Class OrdinalMap

  • All Implemented Interfaces:
    Accountable

    public class OrdinalMap
    extends java.lang.Object
    implements Accountable
    Maps per-segment ordinals to/from global ordinal space, using a compact packed-ints representation.

    NOTE: this is a costly operation, as it must merge sort all terms, and may require non-trivial RAM once done. It's better to operate in segment-private ordinal space instead when possible.

    • Field Detail

      • BASE_RAM_BYTES_USED

        private static final long BASE_RAM_BYTES_USED
      • valueCount

        final long valueCount
      • globalOrdDeltas

        final LongValues globalOrdDeltas
      • segmentToGlobalOrds

        final LongValues[] segmentToGlobalOrds
      • ramBytesUsed

        final long ramBytesUsed
    • Constructor Detail

      • OrdinalMap

        OrdinalMap​(IndexReader.CacheKey owner,
                   TermsEnum[] subs,
                   OrdinalMap.SegmentMap segmentMap,
                   float acceptableOverheadRatio)
            throws java.io.IOException
        Here is how the OrdinalMap encodes the mapping from global ords to local segment ords. Assume we have the following global mapping for a doc values field:
        bar -> 0, cat -> 1, dog -> 2, foo -> 3
        And our index is split into 2 segments with the following local mappings for that same doc values field:
        Segment 0: bar -> 0, foo -> 1
        Segment 1: cat -> 0, dog -> 1
        We will then encode delta between the local and global mapping in a packed 2d array keyed by (segmentIndex, segmentOrd). So the following 2d array will be created by OrdinalMap:
        [[0, 2], [1, 1]]

        The general algorithm for creating an OrdinalMap (skipping over some implementation details and optimizations) is as follows:

        [1] Create and populate a PQ with (TermsEnum, index) tuples where index is the position of the termEnum in an array of termEnum's sorted by descending size. The PQ itself will be ordered by TermsEnum.term()

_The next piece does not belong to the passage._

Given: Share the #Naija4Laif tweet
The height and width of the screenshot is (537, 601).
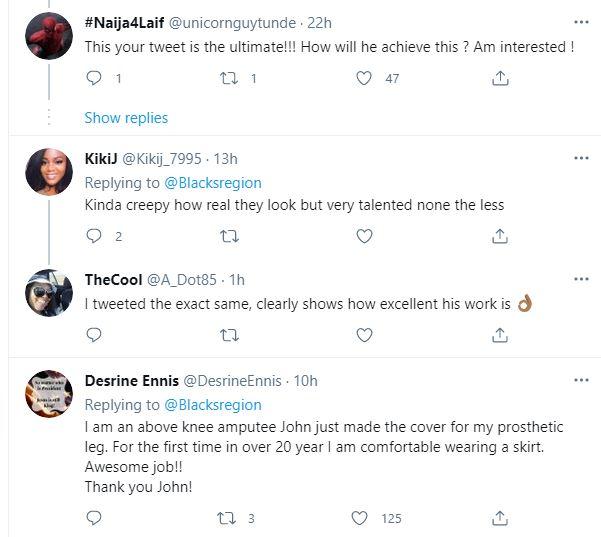Looking at the screenshot, I should (x=500, y=78).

        [2] We will iterate through every term in the index now. In order to do so, we will start with the first term at the top of the PQ . We keep track of a global ord, and track the difference between the global ord and TermsEnum.ord() in ordDeltas, which maps:
        (segmentIndex, TermsEnum.ord()) -> globalTermOrdinal - TermsEnum.ord()
        We then call BytesRefIterator.next() then update the PQ to iterate (remember the PQ maintains and order based on TermsEnum.term() which changes on the next() calls). If the current term exists in some other segment, the top of the queue will contain that segment. If not, the top of the queue will contain a segment with the next term in the index and the global ord will also be incremented.

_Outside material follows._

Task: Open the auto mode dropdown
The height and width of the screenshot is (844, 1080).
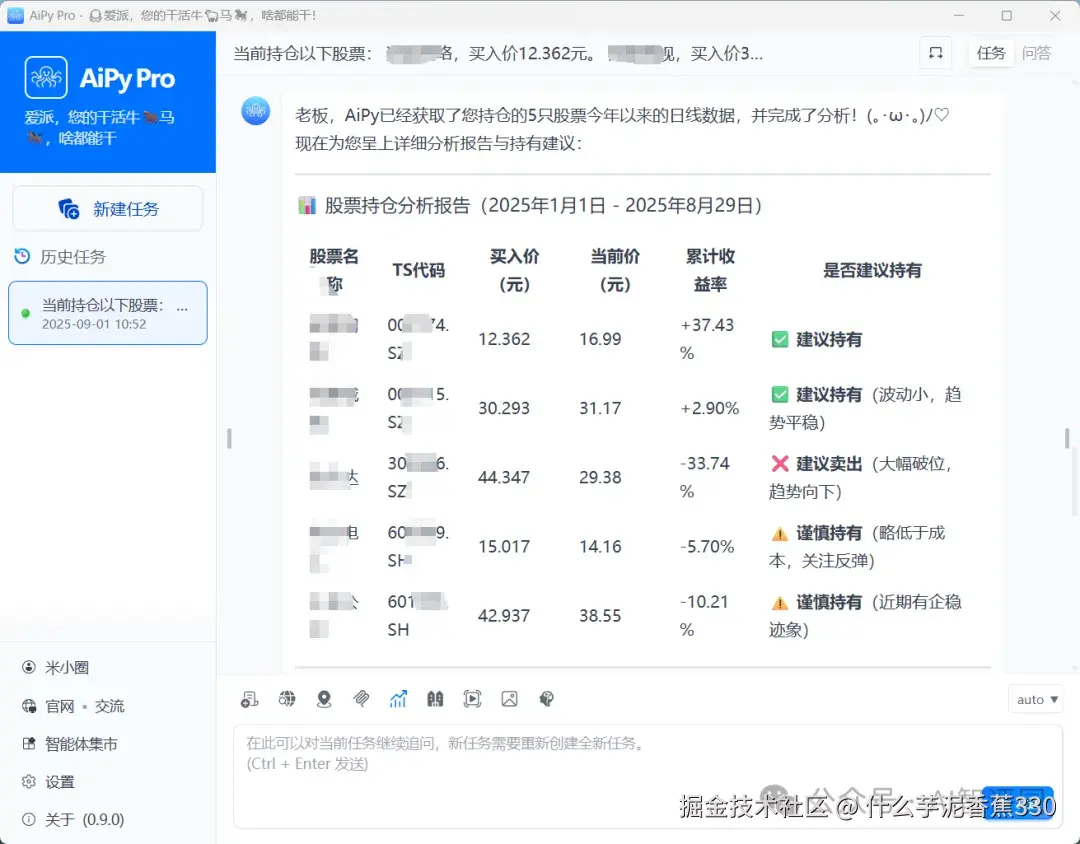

        [3] We use some information gathered in the previous step to perform optimizations on memory usage and building time in the following steps, for more detail on those, look at the code.

        [4] We will then populate segmentToGlobalOrds, which maps (segmentIndex, segmentOrd) -> globalOrd. Using the information we tracked in ordDeltas, we can construct this information relatively easily.

        Parameters:
        owner - For caching purposes
        subs - A TermsEnum[], where each index corresponds to a segment
        segmentMap - Provides two maps, newToOld which lists segments in descending 'weight' order (see OrdinalMap.SegmentMap for more details) and a oldToNew map which maps each original segment index to their position in newToOld
        acceptableOverheadRatio - Acceptable overhead memory usage for some packed data structures
        Throws:
        java.io.IOException - throws IOException
    • Method Detail

      • build

        public static OrdinalMap build​(IndexReader.CacheKey owner,
                                       TermsEnum[] subs,
                                       long[] weights,
                                       float acceptableOverheadRatio)
                                throws java.io.IOException
        Creates an ordinal map that allows mapping ords to/from a merged space from subs.
        Parameters:
        owner - a cache key
        subs - TermsEnums that support TermsEnum.ord(). They need not be dense (e.g. can be FilteredTermsEnums}.
        weights - a weight for each sub. This is ideally correlated with the number of unique terms that each sub introduces compared to the other subs
        Throws:
        java.io.IOException - if an I/O error occurred.
      • getGlobalOrds

        public LongValues getGlobalOrds​(int segmentIndex)
        Given a segment number, return a LongValues instance that maps segment ordinals to global ordinals.
      • getFirstSegmentOrd

        public long getFirstSegmentOrd​(long globalOrd)
        Given global ordinal, returns the ordinal of the first segment which contains this ordinal (the corresponding to the segment return getFirstSegmentNumber(long)).
      • getFirstSegmentNumber

        public int getFirstSegmentNumber​(long globalOrd)
        Given a global ordinal, returns the index of the first segment that contains this term.
      • getValueCount

        public long getValueCount()
        Returns the total number of unique terms in global ord space.
      • ramBytesUsed

        public long ramBytesUsed()
        Description copied from interface: Accountable
        Return the memory usage of this object in bytes. Negative values are illegal.
        Specified by:
        ramBytesUsed in interface Accountable
      • getChildResources

        public java.util.Collection<Accountable> getChildResources()
        Description copied from interface: Accountable
        Returns nested resources of this class. The result should be a point-in-time snapshot (to avoid race conditions).
        Specified by:
        getChildResources in interface Accountable
        See Also:
        Accountables